Question

When the light of frequency 2 \[{{v}_{0}}\] (where \[{{v}_{0}}\] is threshold frequency), is incident on a metal plate, the maximum velocity of electrons emitted is \[{{v}_{1}}\]. When the frequency of the incident radiation is increased to 5\[{{v}_{0}}\], the maximum velocity of electrons emitted from the same plate is \[{{v}_{2}}\]. The ratio of $v_1$ to $v_2$?
A. 4:1
B. 1:2
C. 2:1
D. 1:4

Answer 1

Hint: Here we are given that a light is incident on the metal. In accordance with photo electric effect, if the frequency of the incident radiation is greater than the threshold frequency of the metal, then photo electrons will get emitted. This was given by Albert Einstein.

Complete step by step answer:
We can use the equation of photoelectric effect to solve this problem. From photoelectric effect, Einstein equation is given by \[h\nu =h{{\nu }_{0}}+KE\]
Here KE is the kinetic energy given by \[\dfrac{m{{v}^{2}}}{2}\]. So, putting It in above equation we get, \[h\nu =h{{\nu }_{0}}+\dfrac{m{{v}^{2}}}{2}\]
Rewriting it, \[h\nu -h{{\nu }_{0}}=\dfrac{m{{v}^{2}}}{2}\]
Putting the values,
\[\dfrac{m{{v}_{1}}^{2}}{2}=2h{{\nu }_{0}}-h{{\nu }_{0}}\]
\[\dfrac{m{{v}_{1}}^{2}}{2}=h{{\nu }_{0}}\]----(1)
For second case, \[\dfrac{m{{v}_{2}}^{2}}{2}=5h{{\nu }_{0}}-h{{\nu }_{0}}\]
\[\dfrac{m{{v}_{2}}^{2}}{2}=4h{{\nu }_{0}}\]---(2)
Dividing eq (1) by (2)
\[\dfrac{{{v}_{1}}}{{{v}_{2}}}=\dfrac{1}{2}\]

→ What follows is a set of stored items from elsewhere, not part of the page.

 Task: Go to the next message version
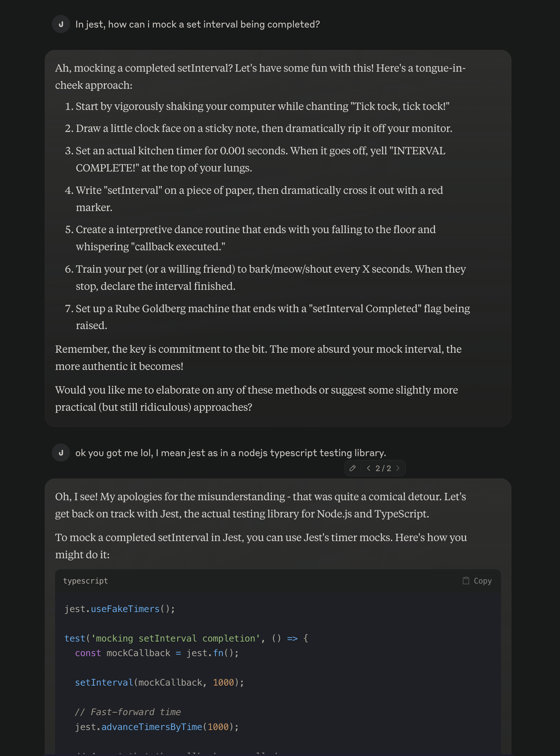coord(398,468)
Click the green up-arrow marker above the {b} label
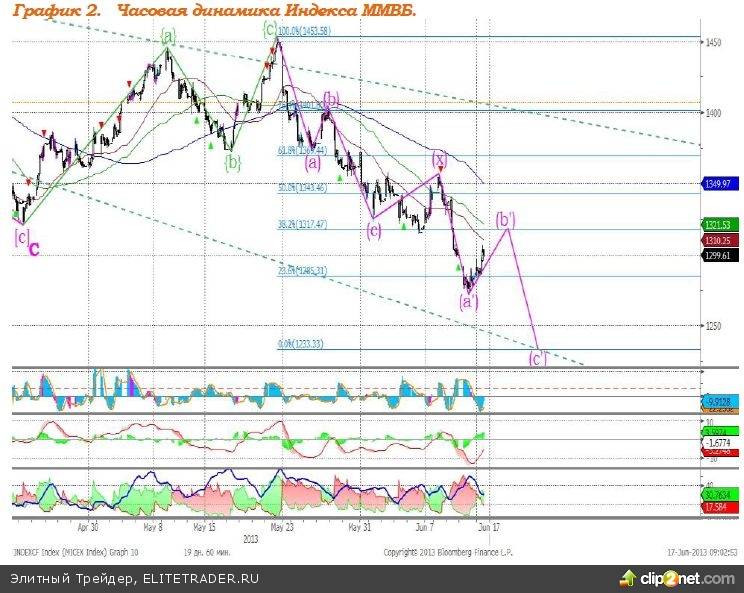 point(211,145)
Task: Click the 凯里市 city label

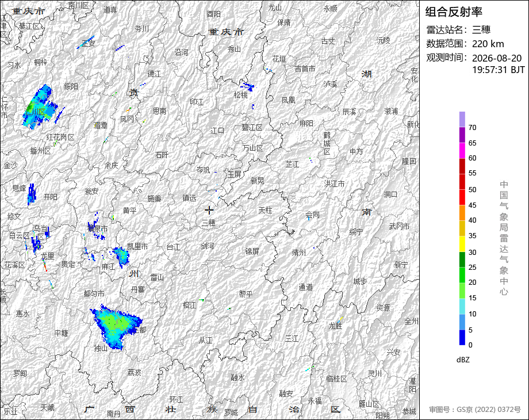Action: [137, 246]
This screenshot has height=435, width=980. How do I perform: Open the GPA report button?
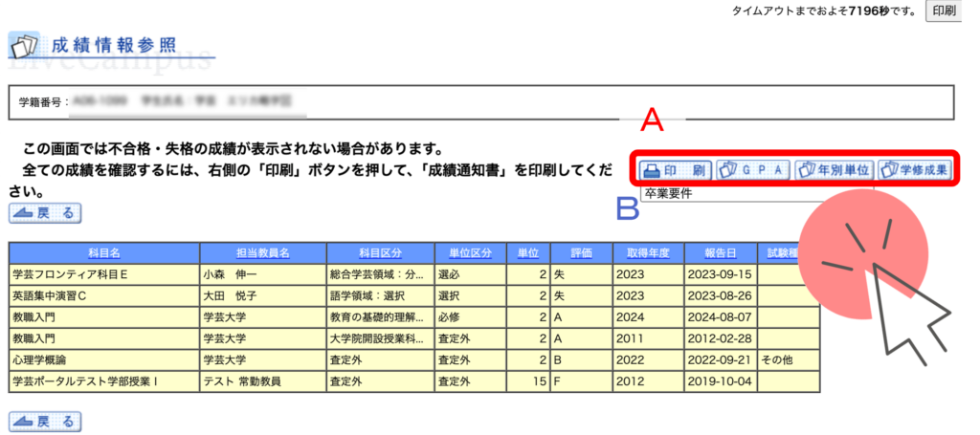tap(752, 170)
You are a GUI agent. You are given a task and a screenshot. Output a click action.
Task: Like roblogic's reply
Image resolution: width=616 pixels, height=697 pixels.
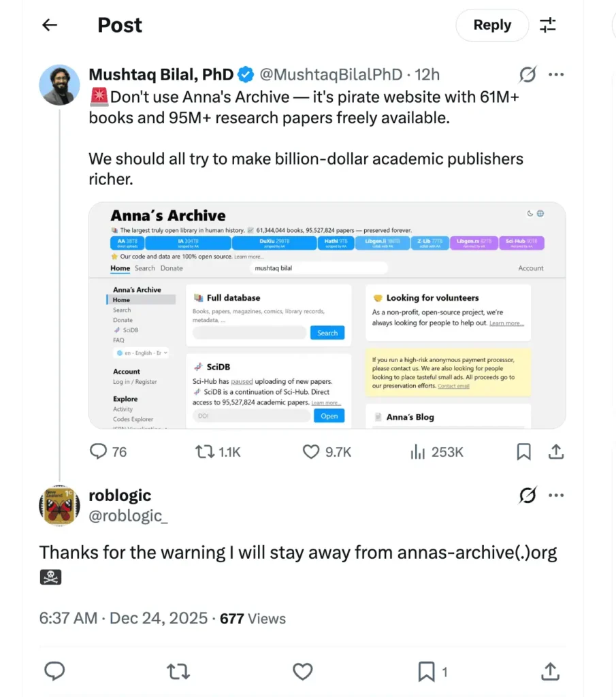[x=302, y=672]
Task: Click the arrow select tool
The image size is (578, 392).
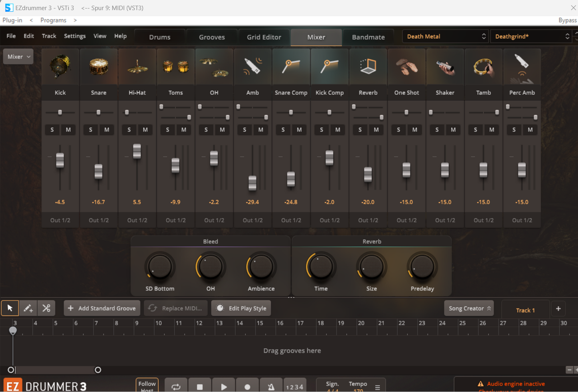Action: pos(10,308)
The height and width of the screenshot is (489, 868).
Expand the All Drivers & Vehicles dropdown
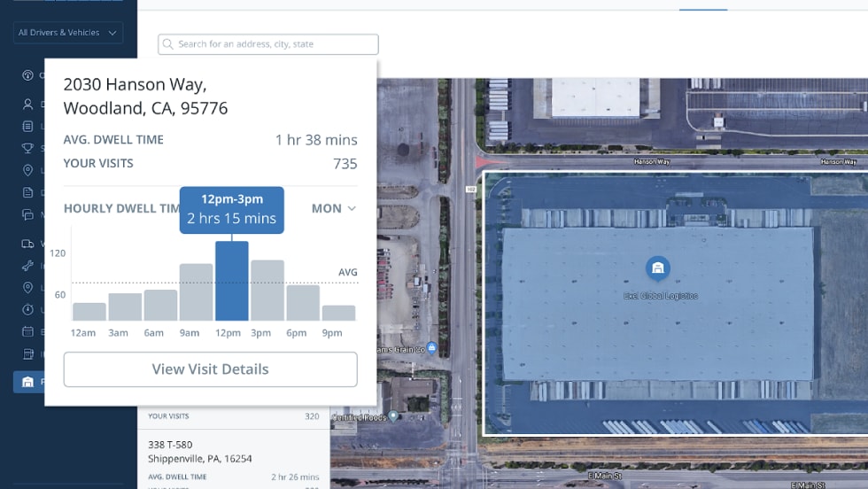click(x=68, y=33)
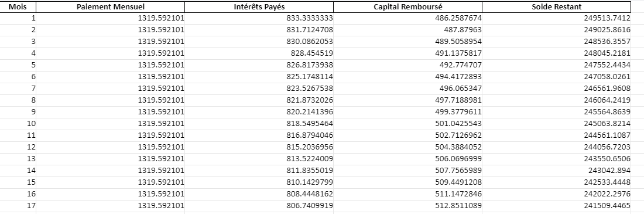Click the Solde Restant header cell

(x=557, y=7)
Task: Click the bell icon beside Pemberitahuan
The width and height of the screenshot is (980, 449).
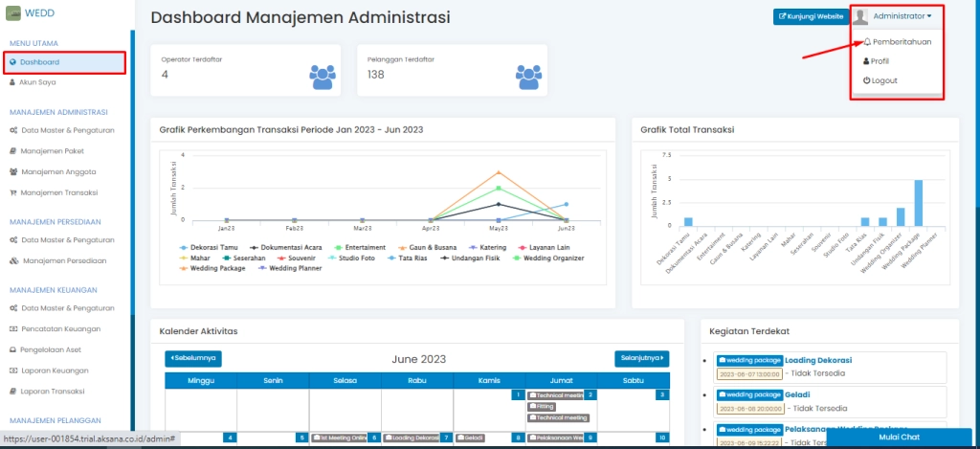Action: point(867,42)
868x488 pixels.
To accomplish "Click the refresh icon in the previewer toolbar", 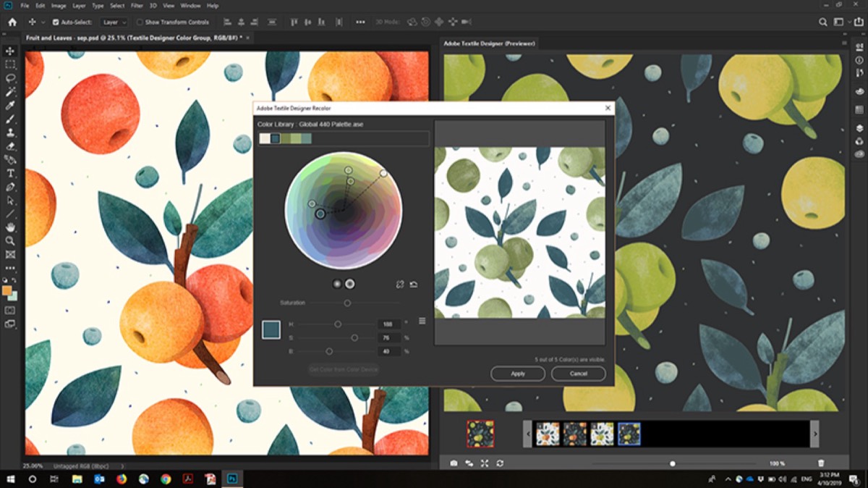I will (x=500, y=463).
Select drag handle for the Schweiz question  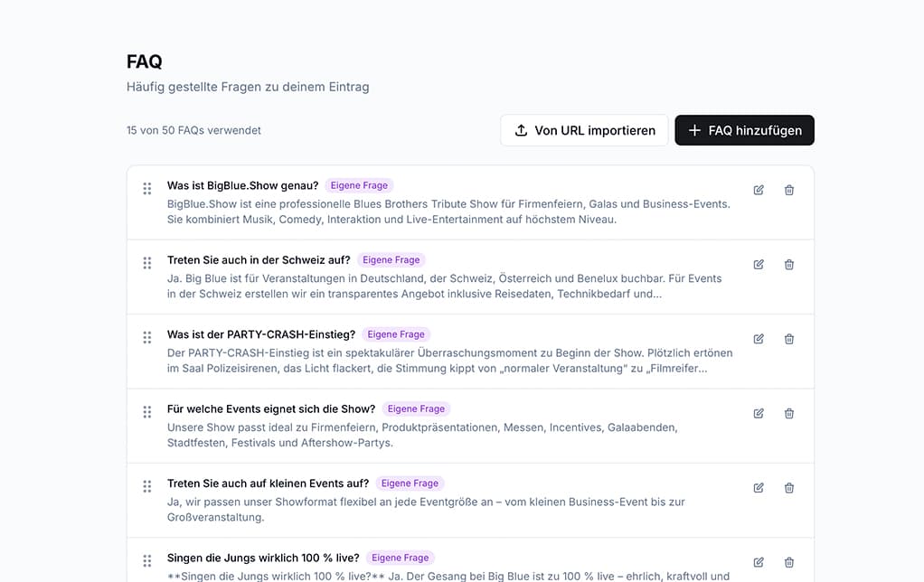pos(147,263)
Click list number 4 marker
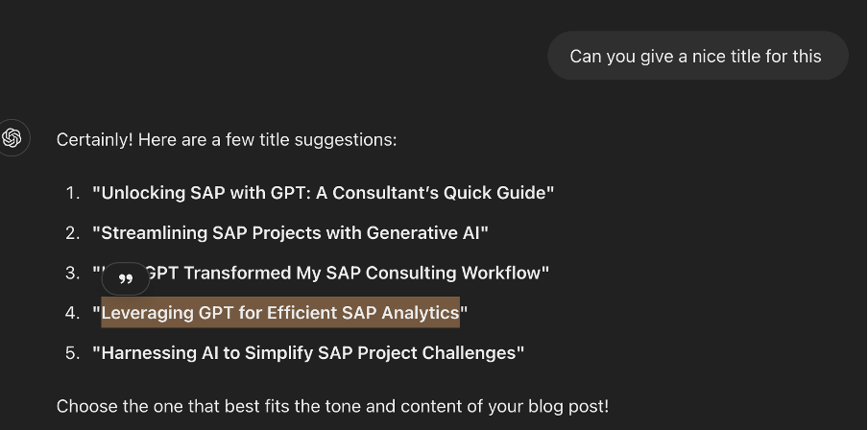The height and width of the screenshot is (430, 868). click(73, 313)
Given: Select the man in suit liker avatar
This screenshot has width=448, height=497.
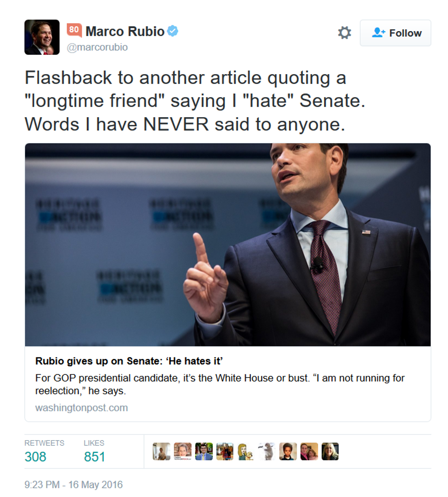Looking at the screenshot, I should pyautogui.click(x=204, y=451).
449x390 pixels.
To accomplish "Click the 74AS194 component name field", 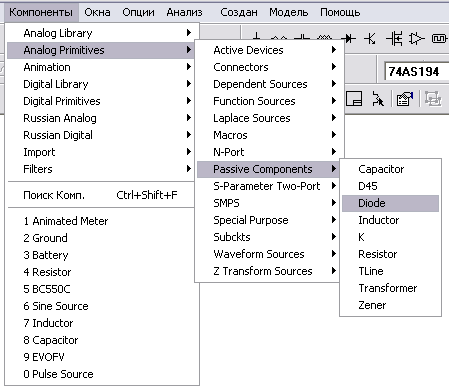I will click(x=417, y=72).
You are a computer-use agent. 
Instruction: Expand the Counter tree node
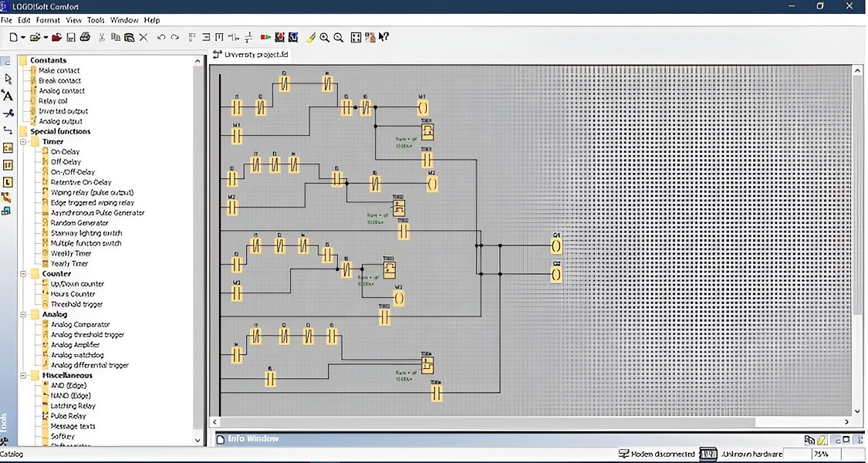(24, 273)
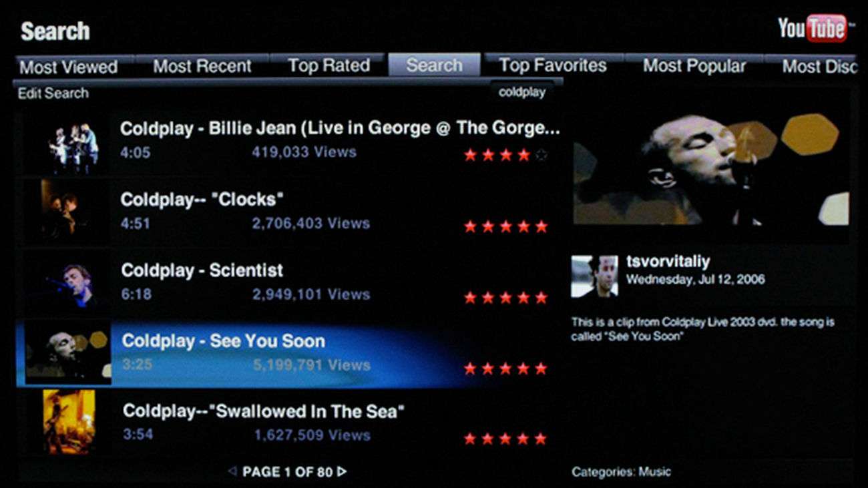Screen dimensions: 868x488
Task: Play Coldplay - Scientist video title
Action: point(202,270)
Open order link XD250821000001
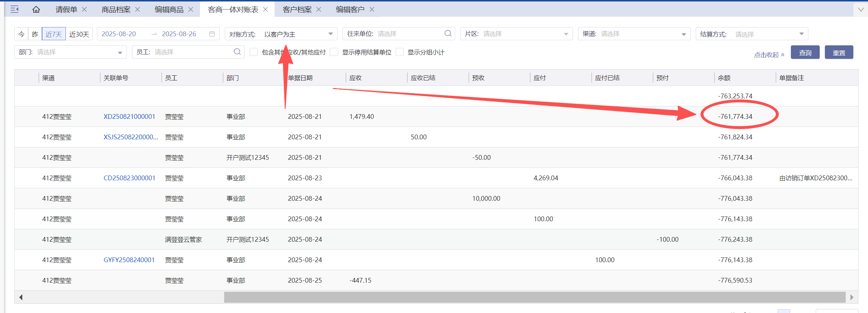The height and width of the screenshot is (313, 868). pyautogui.click(x=129, y=117)
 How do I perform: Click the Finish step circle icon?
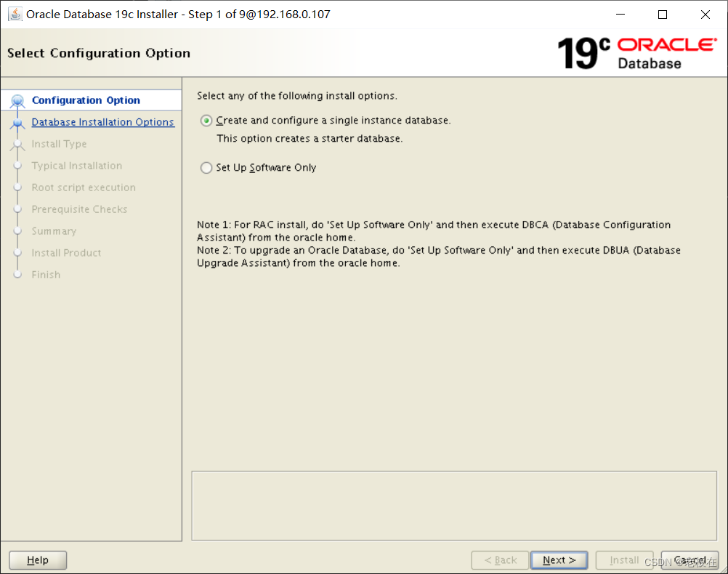coord(17,275)
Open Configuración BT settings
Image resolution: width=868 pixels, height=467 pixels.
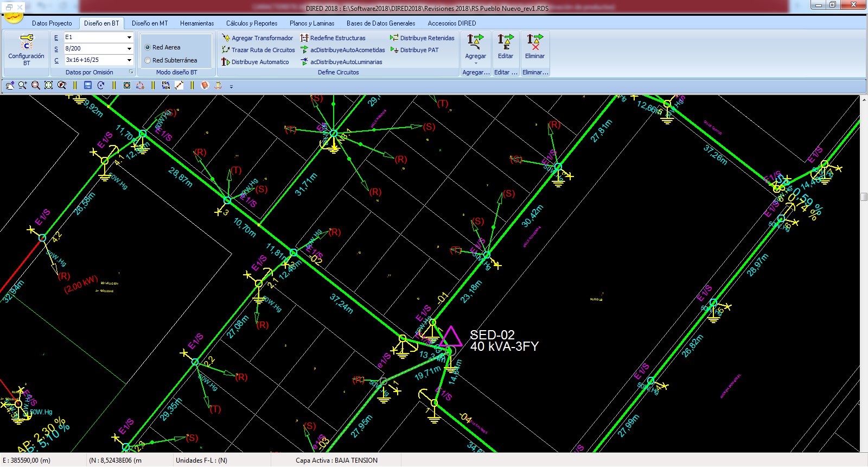coord(26,50)
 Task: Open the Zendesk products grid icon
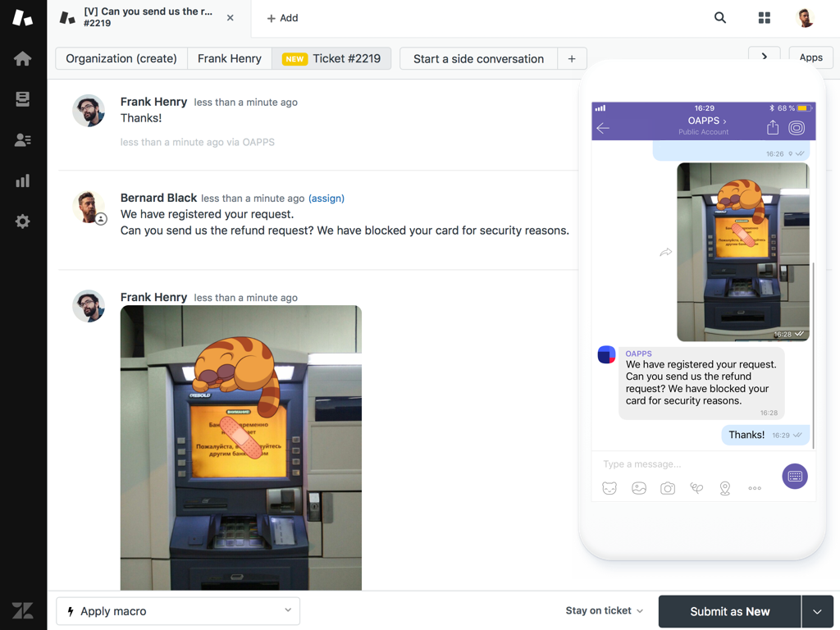pos(765,18)
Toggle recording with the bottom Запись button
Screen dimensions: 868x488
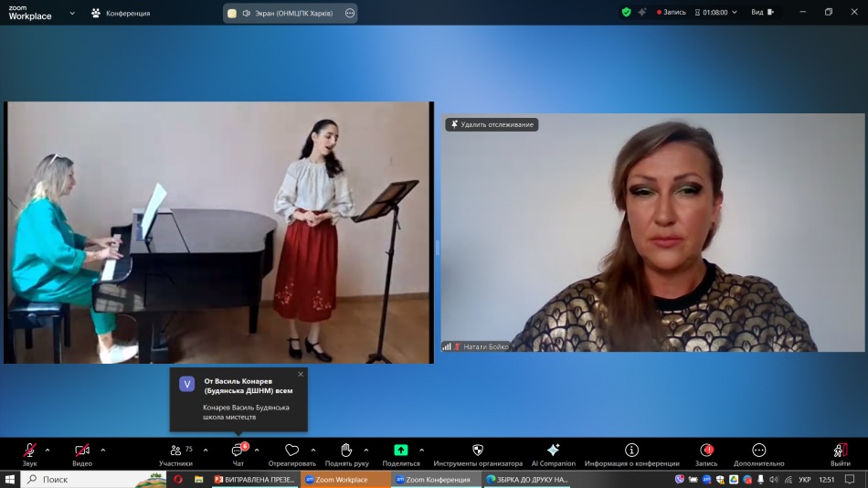click(706, 451)
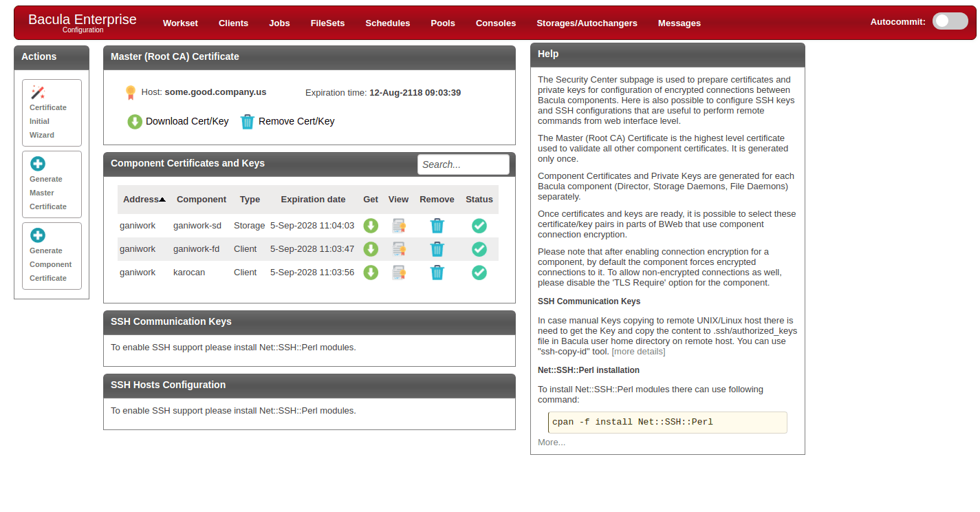Open [more details] on SSH keys

(x=638, y=352)
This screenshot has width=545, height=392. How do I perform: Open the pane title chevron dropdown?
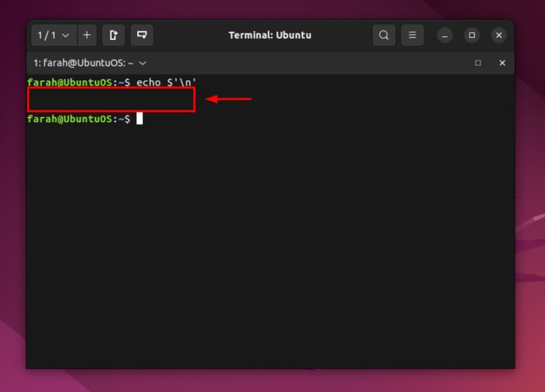click(x=142, y=62)
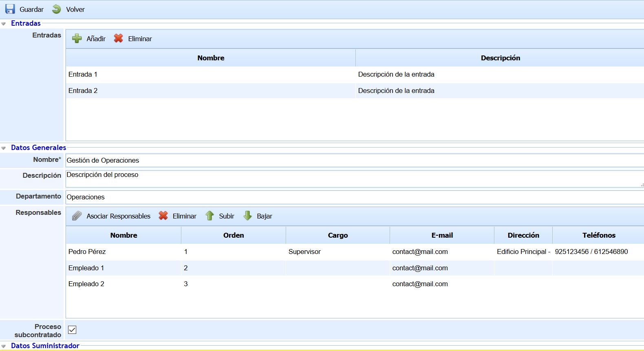644x351 pixels.
Task: Uncheck the Proceso subcontratado checkbox
Action: click(x=72, y=330)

So, the correct answer is “Option B”.

Additional Information:
Photoelectric effect is the phenomenon of emission of electrons when radiation of a given frequency is incident on the metal. There exists a frequency called threshold frequency below which no photo electric effect can take place. Threshold frequency changes with the change in the material.

Note:
Below threshold frequency, the photoelectric effect does not happen. Also, upon increasing the intensity of the radiation, the kinetic energy of the photon emitted electrons does not change. Threshold frequency changes with the change in the material.